**DESCRIPTION OF THE TASK:**
Range to reproduce from the entries below: the line with "Meyokumin (305, 2253)", the line with "Bisset (298, 2142)", and every line in between. Give them exactly and give nothing else.

PROVIDED INFORMATION section start

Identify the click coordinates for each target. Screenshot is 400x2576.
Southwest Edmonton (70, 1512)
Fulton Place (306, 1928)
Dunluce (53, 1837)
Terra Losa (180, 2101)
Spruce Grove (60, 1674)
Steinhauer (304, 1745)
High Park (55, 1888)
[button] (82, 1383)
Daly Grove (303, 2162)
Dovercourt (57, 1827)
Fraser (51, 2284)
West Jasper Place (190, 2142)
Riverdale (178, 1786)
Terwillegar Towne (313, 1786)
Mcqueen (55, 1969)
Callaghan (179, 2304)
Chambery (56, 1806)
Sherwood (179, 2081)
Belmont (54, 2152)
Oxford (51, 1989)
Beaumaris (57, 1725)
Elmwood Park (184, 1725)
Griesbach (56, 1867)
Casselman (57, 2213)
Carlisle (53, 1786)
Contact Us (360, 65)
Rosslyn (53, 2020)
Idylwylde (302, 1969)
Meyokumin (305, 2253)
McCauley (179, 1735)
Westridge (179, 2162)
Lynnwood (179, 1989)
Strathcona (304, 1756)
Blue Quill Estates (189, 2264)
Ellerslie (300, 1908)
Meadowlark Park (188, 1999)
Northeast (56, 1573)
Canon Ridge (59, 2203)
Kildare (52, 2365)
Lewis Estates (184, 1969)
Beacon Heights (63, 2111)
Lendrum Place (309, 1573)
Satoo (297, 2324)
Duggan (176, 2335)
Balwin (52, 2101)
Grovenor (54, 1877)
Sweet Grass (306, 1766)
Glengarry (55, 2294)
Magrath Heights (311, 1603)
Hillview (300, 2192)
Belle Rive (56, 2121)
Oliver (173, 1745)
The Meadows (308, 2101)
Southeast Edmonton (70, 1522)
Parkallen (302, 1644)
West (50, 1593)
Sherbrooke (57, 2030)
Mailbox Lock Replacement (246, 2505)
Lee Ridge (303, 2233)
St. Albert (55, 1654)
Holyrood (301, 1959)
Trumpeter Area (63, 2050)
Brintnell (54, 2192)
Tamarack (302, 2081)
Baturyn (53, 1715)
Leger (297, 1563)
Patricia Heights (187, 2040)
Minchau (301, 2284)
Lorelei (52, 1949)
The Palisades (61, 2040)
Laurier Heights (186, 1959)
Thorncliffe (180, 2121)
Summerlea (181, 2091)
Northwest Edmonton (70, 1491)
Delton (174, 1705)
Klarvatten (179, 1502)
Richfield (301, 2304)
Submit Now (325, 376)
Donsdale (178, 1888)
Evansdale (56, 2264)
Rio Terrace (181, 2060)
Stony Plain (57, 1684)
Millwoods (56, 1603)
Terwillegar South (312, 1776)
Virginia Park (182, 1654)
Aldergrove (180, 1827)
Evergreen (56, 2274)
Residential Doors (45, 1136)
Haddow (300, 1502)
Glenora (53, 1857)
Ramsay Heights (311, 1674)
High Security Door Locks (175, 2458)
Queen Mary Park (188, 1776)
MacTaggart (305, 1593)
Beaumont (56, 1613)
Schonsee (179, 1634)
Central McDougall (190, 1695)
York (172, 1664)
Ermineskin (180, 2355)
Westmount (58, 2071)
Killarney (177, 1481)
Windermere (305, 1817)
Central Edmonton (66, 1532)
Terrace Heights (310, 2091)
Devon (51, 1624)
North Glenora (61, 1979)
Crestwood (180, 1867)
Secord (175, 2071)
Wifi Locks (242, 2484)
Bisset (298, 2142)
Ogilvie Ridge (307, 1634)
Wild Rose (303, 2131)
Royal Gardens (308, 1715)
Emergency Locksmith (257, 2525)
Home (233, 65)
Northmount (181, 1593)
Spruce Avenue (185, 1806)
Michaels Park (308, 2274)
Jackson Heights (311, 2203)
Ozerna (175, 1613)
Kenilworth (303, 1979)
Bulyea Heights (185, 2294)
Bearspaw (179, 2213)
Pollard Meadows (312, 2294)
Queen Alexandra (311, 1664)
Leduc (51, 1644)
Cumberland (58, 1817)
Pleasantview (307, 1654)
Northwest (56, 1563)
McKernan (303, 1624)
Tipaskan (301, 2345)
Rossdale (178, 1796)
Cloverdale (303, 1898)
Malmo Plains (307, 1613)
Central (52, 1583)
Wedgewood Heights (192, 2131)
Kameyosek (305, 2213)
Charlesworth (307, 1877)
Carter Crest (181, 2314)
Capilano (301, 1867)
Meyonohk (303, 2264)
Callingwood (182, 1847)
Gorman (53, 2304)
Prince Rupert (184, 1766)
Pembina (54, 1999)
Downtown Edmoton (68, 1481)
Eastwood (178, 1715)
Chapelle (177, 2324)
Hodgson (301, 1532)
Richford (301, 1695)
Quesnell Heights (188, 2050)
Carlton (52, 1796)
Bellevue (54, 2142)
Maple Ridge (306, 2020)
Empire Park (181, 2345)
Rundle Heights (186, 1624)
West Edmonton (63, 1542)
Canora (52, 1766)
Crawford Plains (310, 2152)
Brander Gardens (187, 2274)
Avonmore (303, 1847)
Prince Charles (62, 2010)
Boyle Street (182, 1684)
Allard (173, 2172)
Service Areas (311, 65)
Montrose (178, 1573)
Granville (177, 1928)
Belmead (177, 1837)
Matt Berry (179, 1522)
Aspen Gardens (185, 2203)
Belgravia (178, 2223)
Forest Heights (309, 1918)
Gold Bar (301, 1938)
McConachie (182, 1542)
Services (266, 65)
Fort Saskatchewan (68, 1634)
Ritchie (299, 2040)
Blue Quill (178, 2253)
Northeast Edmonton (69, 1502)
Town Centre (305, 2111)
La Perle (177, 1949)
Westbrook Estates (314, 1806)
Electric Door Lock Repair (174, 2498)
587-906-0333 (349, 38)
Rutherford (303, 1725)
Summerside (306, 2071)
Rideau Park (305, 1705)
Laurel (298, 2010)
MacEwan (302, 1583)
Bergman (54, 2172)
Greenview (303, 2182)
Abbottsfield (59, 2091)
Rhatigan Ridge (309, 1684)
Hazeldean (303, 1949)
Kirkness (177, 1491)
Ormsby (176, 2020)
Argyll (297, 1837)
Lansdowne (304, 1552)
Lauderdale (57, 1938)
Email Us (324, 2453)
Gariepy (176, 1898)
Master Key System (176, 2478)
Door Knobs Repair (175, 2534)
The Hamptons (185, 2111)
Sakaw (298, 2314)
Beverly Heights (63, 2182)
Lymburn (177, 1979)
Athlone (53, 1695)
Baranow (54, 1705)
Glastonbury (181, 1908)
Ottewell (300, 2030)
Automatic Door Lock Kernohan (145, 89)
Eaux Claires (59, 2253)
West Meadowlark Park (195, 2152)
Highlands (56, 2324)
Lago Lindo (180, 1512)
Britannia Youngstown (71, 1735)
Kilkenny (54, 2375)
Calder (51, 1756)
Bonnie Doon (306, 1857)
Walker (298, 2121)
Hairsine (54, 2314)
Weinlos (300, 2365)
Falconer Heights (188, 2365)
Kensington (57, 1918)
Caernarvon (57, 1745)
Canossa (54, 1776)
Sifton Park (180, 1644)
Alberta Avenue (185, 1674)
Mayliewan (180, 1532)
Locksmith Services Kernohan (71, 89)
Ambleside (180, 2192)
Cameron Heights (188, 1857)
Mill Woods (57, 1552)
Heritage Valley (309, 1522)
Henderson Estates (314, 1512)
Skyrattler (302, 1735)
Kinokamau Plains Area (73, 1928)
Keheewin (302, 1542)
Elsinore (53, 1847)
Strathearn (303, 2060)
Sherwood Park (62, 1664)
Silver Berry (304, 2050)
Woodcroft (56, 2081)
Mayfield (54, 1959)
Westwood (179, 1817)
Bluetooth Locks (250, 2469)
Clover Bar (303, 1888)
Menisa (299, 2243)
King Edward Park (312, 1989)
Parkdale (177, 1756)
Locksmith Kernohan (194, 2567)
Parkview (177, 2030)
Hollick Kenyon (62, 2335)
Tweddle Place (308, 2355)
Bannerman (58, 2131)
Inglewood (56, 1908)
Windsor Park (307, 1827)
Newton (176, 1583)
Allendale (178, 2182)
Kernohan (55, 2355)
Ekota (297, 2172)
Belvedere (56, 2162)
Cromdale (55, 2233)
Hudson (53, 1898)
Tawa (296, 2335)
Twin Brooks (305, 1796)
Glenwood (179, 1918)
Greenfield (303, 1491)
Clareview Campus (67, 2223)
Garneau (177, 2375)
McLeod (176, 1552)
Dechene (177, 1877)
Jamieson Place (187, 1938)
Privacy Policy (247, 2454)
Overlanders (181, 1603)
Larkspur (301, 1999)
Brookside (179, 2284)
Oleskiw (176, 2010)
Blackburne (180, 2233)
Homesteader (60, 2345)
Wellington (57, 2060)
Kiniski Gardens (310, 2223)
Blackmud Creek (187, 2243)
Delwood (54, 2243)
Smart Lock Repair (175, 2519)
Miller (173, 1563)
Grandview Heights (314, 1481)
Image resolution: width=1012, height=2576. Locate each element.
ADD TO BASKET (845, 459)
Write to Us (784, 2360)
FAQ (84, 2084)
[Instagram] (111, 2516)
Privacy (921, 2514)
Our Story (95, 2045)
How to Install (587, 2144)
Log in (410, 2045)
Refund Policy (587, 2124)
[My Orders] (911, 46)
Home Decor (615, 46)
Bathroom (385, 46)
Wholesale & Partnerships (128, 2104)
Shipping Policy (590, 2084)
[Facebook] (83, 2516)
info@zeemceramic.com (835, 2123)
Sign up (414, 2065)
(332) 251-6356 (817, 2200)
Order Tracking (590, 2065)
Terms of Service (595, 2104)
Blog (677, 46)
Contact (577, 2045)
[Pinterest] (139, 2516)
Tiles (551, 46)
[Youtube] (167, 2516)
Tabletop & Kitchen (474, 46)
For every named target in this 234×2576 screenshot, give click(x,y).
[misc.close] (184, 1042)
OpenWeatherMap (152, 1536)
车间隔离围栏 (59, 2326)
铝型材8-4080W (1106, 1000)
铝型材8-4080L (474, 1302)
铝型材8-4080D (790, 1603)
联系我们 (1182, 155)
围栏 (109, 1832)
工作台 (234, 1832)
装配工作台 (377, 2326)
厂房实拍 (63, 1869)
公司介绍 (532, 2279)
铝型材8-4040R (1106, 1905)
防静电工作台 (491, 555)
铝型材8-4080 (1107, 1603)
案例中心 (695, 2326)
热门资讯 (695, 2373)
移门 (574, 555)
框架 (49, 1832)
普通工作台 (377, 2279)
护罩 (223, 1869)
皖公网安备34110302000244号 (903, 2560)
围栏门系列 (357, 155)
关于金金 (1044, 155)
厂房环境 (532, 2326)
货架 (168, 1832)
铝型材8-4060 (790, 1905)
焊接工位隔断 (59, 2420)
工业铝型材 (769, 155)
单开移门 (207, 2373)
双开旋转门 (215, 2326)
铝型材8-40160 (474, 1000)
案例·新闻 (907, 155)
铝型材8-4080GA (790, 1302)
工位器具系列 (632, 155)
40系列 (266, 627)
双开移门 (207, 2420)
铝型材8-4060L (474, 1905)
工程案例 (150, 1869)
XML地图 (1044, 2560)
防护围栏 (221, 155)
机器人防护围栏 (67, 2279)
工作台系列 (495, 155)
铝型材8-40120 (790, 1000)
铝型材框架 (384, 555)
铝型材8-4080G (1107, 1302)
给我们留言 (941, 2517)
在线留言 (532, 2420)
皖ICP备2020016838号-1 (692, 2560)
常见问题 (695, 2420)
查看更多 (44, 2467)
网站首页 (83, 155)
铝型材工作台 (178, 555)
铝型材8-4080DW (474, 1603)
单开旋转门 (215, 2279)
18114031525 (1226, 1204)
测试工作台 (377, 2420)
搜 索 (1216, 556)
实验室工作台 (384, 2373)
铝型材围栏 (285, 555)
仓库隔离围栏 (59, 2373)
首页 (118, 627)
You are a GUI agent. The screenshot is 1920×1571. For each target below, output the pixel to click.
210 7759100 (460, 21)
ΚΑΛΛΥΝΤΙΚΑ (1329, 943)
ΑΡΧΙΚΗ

PROVIDED INFORMATION section end

**SOLUTION FOR THIS TASK:**
Meyokumin (305, 2253)
McCauley (179, 1735)
Westridge (179, 2162)
Lynnwood (179, 1989)
Strathcona (304, 1756)
Blue Quill Estates (189, 2264)
Ellerslie (300, 1908)
Meadowlark Park (188, 1999)
Northeast (56, 1573)
Canon Ridge (59, 2203)
Kildare (52, 2365)
Lewis Estates (184, 1969)
Beacon Heights (63, 2111)
Lendrum Place (309, 1573)
Satoo (297, 2324)
Duggan (176, 2335)
Balwin (52, 2101)
Grovenor (54, 1877)
Sweet Grass (306, 1766)
Glengarry (55, 2294)
Magrath Heights (311, 1603)
Hillview (300, 2192)
Belle Rive (56, 2121)
Oliver (173, 1745)
The Meadows (308, 2101)
Southeast Edmonton (70, 1522)
Parkallen (302, 1644)
West (50, 1593)
Sherbrooke (57, 2030)
Mailbox Lock Replacement (246, 2505)
Lee Ridge (303, 2233)
St. Albert (55, 1654)
Holyrood (301, 1959)
Trumpeter Area (63, 2050)
Brintnell (54, 2192)
Tamarack (302, 2081)
Baturyn (53, 1715)
Leger (297, 1563)
Patricia Heights (187, 2040)
Minchau (301, 2284)
Lorelei (52, 1949)
The Palisades (61, 2040)
Laurier Heights (186, 1959)
Thorncliffe (180, 2121)
Summerlea (181, 2091)
Northwest Edmonton (70, 1491)
Delton (174, 1705)
Klarvatten (179, 1502)
Richfield (301, 2304)
Submit Now (325, 376)
Donsdale (178, 1888)
Evansdale (56, 2264)
Rio Terrace (181, 2060)
Stony Plain (57, 1684)
Millwoods (56, 1603)
Terwillegar South (312, 1776)
Virginia Park (182, 1654)
Aldergrove (180, 1827)
Evergreen (56, 2274)
Residential Doors (45, 1136)
Haddow (300, 1502)
Glenora (53, 1857)
Ramsay Heights (311, 1674)
High Security Door Locks (175, 2458)
Queen Mary Park (188, 1776)
MacTaggart (305, 1593)
Beaumont (56, 1613)
Schonsee (179, 1634)
Central McDougall (190, 1695)
York (172, 1664)
Ermineskin (180, 2355)
Westmount (58, 2071)
Killarney (177, 1481)
Windermere (305, 1817)
Central Edmonton (66, 1532)
Terrace Heights (310, 2091)
Devon (51, 1624)
North Glenora (61, 1979)
Crestwood (180, 1867)
Secord (175, 2071)
Wifi Locks (242, 2484)
Bisset (298, 2142)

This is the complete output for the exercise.